» **Pixel coordinate grounding data**:

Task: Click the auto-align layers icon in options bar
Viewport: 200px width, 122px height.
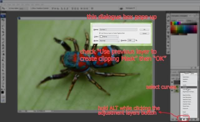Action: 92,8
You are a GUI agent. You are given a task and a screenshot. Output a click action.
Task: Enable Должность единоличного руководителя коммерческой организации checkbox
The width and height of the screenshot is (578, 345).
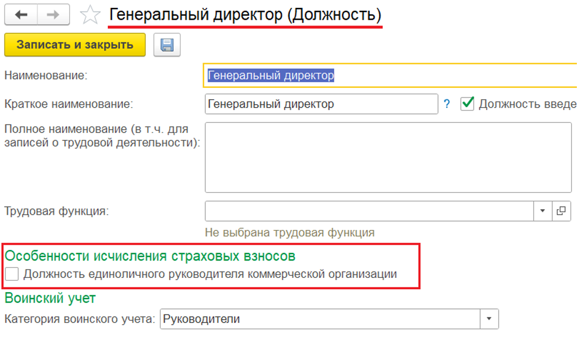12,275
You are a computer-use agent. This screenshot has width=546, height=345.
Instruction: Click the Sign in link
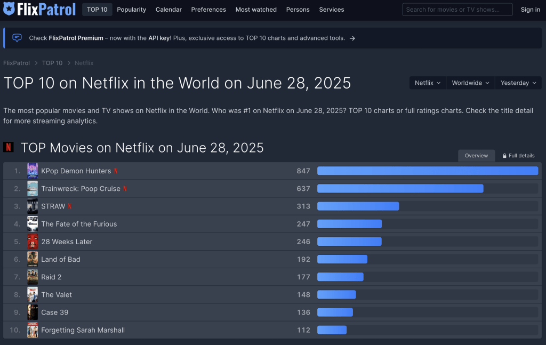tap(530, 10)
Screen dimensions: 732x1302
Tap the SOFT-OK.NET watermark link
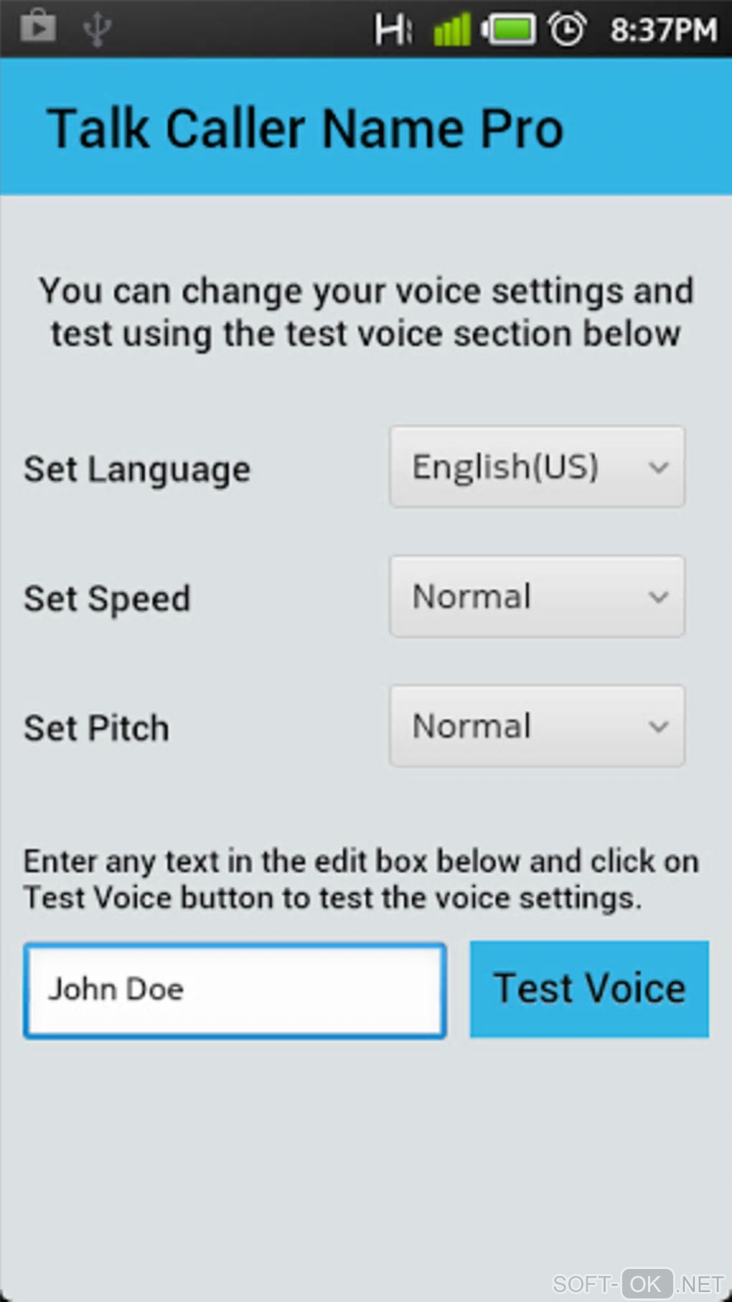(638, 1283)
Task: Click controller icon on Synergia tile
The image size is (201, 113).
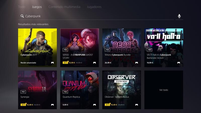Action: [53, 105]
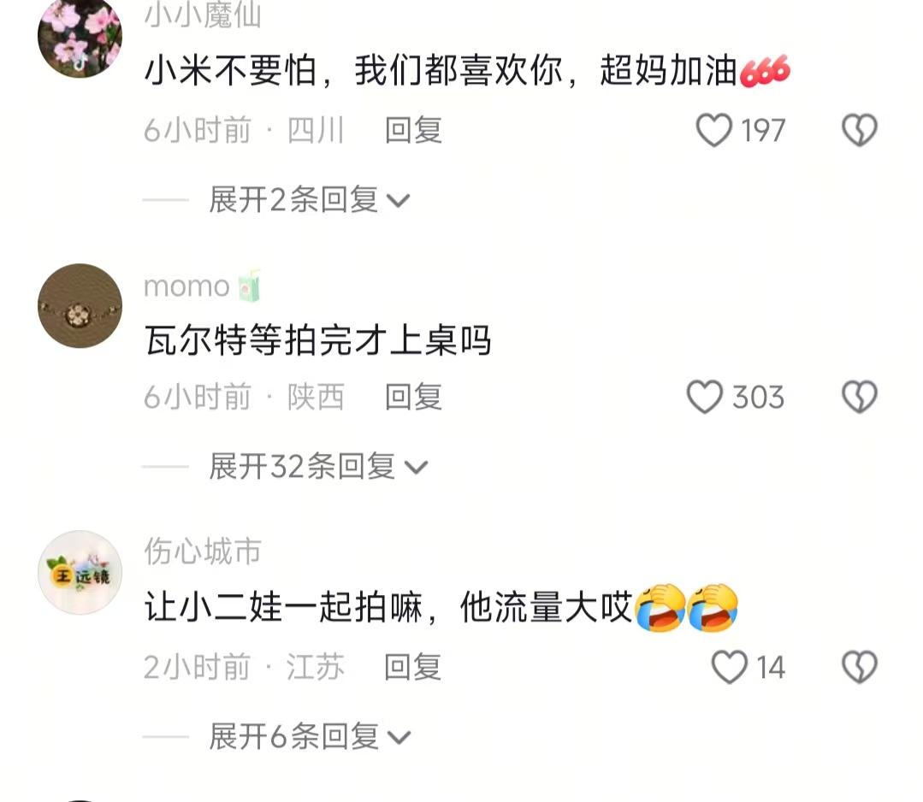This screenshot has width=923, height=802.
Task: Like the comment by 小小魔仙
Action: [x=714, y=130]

--

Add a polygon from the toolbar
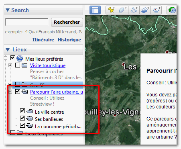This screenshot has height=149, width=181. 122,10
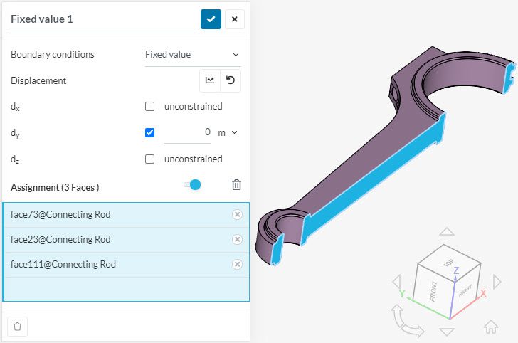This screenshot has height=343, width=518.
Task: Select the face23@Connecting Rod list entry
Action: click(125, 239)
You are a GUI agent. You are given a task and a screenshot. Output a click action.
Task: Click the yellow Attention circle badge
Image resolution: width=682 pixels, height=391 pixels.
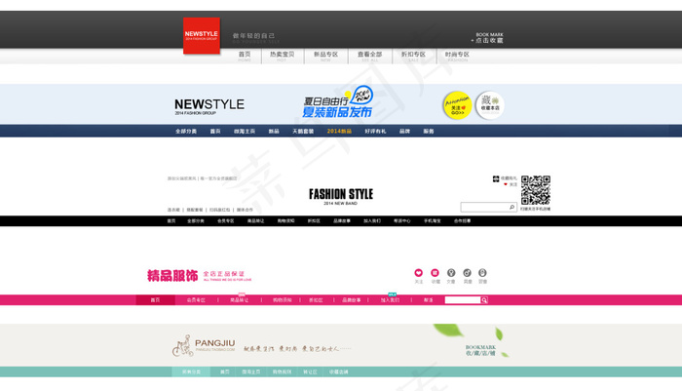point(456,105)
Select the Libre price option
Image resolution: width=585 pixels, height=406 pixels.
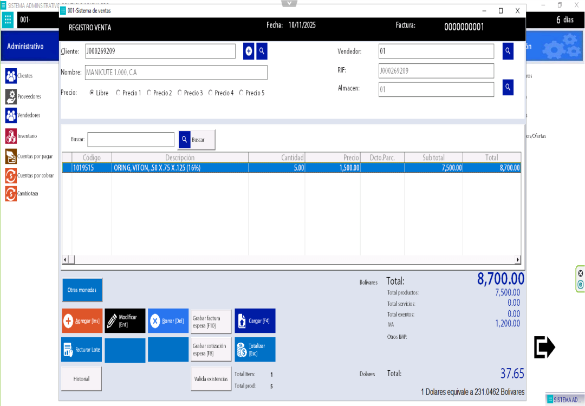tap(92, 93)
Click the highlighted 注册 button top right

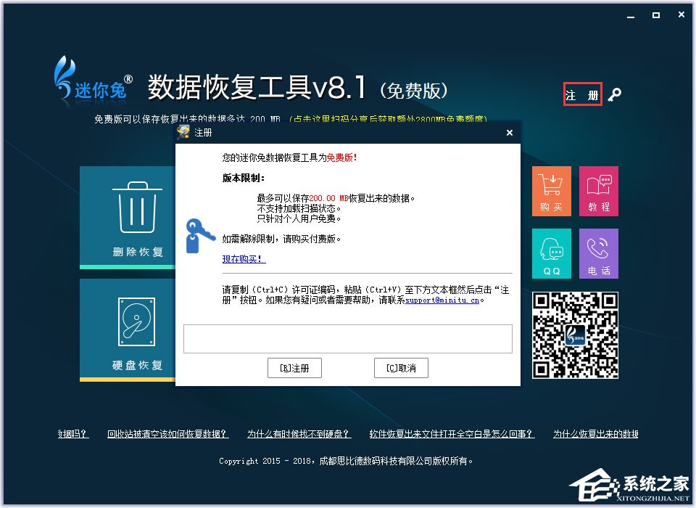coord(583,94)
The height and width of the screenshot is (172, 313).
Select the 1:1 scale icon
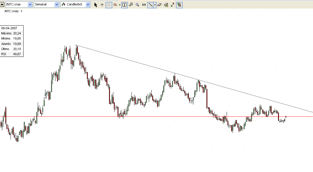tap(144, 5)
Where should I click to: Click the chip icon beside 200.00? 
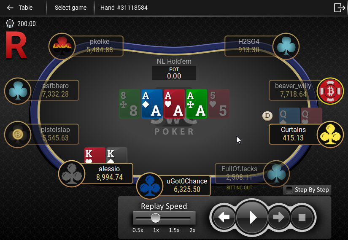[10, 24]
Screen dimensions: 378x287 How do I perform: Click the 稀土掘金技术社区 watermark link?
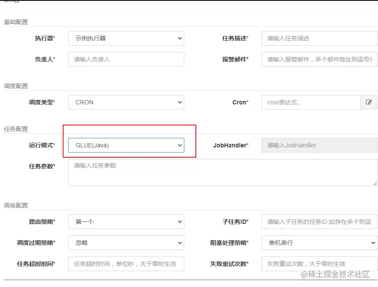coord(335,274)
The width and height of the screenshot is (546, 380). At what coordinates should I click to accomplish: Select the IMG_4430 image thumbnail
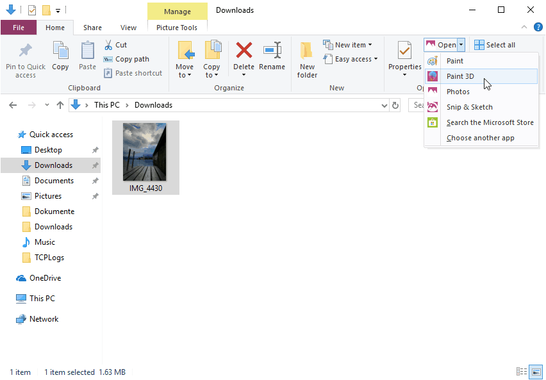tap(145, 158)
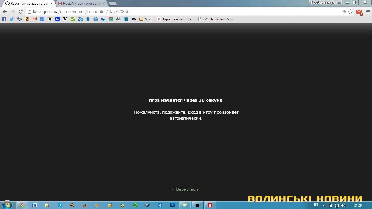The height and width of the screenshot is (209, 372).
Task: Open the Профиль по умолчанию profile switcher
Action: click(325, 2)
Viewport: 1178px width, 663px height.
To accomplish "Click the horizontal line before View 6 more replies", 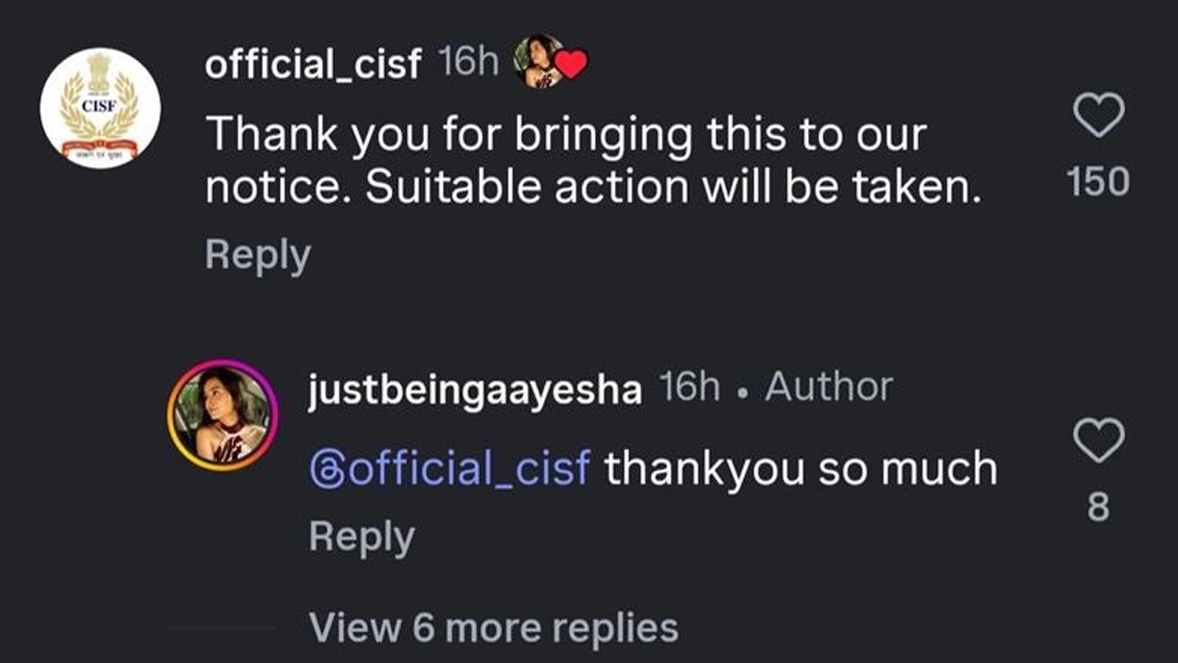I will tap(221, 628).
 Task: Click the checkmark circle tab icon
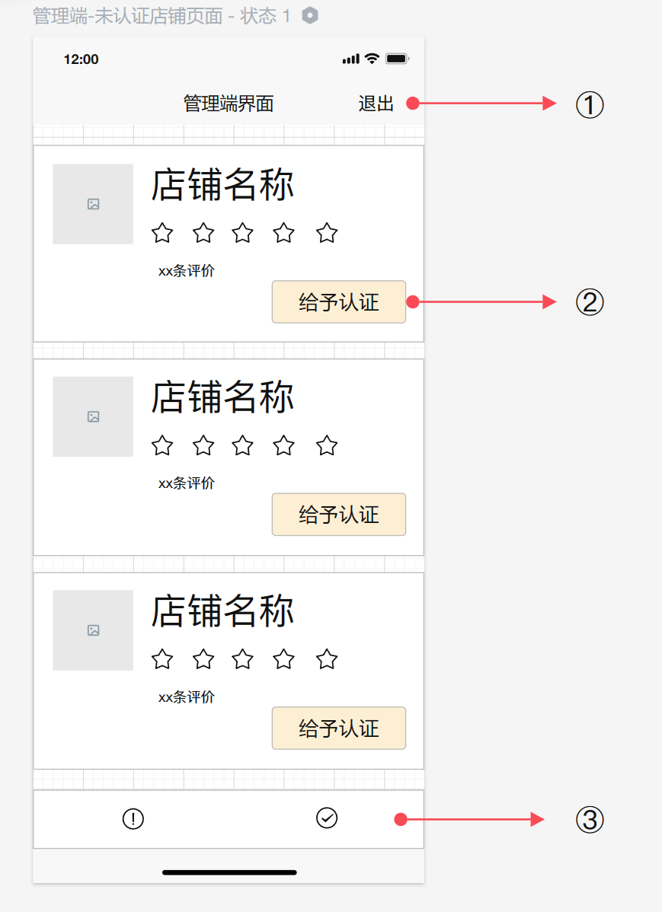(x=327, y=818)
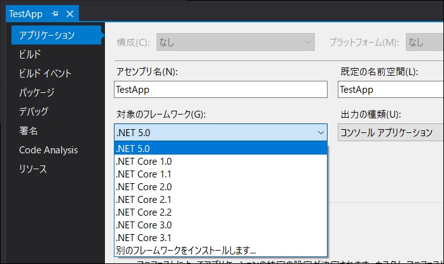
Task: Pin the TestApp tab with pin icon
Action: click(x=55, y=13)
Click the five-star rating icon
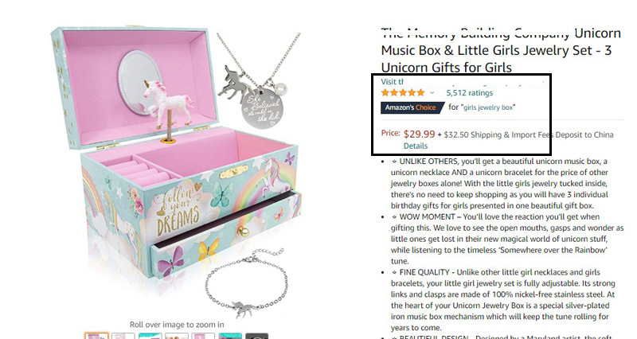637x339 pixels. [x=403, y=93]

» **Problem description**: What's needed is an exact copy of the lines above from the one with "Task: Click the auto-align" through the one with "Task: Enable Должность", both included; the pictures stay out.

» **Response area**:
Task: Click the auto-align layers icon in options bar
Viewport: 200px width, 122px height.
Action: 92,8
You are a GUI agent. You are given a task and a screenshot. Output a click action.
Task: Enable Должность единоличного руководителя коммерческой организации checkbox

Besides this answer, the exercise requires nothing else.